For instance, a statement that Mr X was a frequent visitor to a house at No. 10 Lagos Street is perfectly innocent as its face, but it connotes other meanings, since it may be defamatory if it was
published to other persons who knew the special facts that No. 10 was the special Headquarters of prostitutes or armed robbers etc.

ii) False or Popular Innuendo: Here the plaintiff contends that the words are defamatory not because of any special intrinsic facts or circumstances known to those to whom the words were published but because of some defamatory inference which reasonable persons generally would draw from the words themselves e.g. in a caricature, nick name. A false innuendo goes beyond the literal
meaning of the word.

3.6 Defences to Defamation

3.6.1 Justification (Truth) The defendant should not plead justification unless he has good reason to believe he will succeed as failure to establish the defences usually inflate damage awarded. will

3.6.2 Fair Comment

On a matter of public interest based upon facts truly stated, honestly, and not actuated by malice. made

3.6.3 Absolute Privilege

This is a complete defence to an action for libel or slander however false or defamatory the statement may be and however maliciously it may have been made. It arises in those circumstances such as proceedings in the legislature or in a court of law. Where public policy demands that persons should be able to speak or write with absolute freedom without fear or liability for defamation. This includes communication made by one officer of state to another in the course of his official duties.

3.6.4 Qualified Privilege

Both absolute and qualified privilege exists for the same fundamental purpose and that is to give protection to persons who make defamatory statements in circumstances where the common convenience and welfare of society demands such protection. But whereas absolute privilege is limited to a few well-defined occasions, qualified privilege applies to a much wider variety of situations in which it is in the public interest that persons should be able to state what they honestly believe to be true without fear of legal liability.The main difference between the two is that a plea of qualified privilege will be defeated if the plaintiff proves that the defendant in publishing
the words complained of was actuated by express malice whereas in absolute privilege, the malice of the defendant is irrelevant.

3.6.5 Malice

It destroys qualified privilege. See the case of OWEN VS. AMALGAMATED PRESS of Nigeria Ltd., reported in 1997, Lagos Law Report, Page 6.
Self Assessment Exercise 3.1

  1.  Distinguish ‘defamation’ from ‘libel and slander’ 
  2.  What are the three basic essential element of defamation? 
  3.  Why are there exceptions in slander that is actionable per say? 

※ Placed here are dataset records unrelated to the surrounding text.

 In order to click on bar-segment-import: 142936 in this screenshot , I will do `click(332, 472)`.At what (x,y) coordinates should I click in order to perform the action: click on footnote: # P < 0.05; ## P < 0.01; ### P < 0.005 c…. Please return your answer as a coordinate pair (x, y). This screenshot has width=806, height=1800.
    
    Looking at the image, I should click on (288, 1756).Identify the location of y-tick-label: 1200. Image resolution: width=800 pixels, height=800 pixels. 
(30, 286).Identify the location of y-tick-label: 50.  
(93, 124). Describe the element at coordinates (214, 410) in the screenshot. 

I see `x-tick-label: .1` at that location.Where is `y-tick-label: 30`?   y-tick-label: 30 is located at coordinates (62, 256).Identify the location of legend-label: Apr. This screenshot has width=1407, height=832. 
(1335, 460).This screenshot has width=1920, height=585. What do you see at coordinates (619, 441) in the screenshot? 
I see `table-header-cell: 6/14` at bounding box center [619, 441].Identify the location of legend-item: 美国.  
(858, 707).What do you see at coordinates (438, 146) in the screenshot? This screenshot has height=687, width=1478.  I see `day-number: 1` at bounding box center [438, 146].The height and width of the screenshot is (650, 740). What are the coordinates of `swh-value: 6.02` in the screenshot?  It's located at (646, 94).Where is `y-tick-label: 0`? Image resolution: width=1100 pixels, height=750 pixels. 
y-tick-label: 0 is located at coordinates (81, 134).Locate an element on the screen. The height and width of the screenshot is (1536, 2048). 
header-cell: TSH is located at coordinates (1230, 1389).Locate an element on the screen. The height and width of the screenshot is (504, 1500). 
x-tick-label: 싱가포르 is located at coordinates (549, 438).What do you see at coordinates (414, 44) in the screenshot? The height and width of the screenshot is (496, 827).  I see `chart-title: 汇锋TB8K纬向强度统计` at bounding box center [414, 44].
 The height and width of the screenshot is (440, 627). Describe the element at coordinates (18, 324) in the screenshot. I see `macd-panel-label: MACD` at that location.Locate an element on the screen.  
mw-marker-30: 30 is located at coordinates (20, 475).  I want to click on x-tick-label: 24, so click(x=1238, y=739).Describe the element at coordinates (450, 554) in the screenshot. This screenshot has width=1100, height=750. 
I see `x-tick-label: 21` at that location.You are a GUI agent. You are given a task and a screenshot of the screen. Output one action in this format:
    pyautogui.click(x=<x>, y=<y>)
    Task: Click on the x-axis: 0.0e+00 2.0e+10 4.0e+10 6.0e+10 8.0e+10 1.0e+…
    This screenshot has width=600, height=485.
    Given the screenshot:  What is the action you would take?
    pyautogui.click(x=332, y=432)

The role of the editor is relevant here. Technically, in law, he is liable along with the writer for any libellous or seditious material in his newspaper. Care must therefore be taken to avoid infringements.


In this unit, you have learnt that:

  1.  Defamation generally covers any statement made by someone towards another person or what the person does, with the established intent to disparage, or cause a person to be demeaningly estimated in the perception of right thinking people
  2.  Defamation manifest in two forms namely, libel and slander 
  3. Justification, Fair comment, privileges (absolute and qualified and malice can be pleaded as defences to defamation.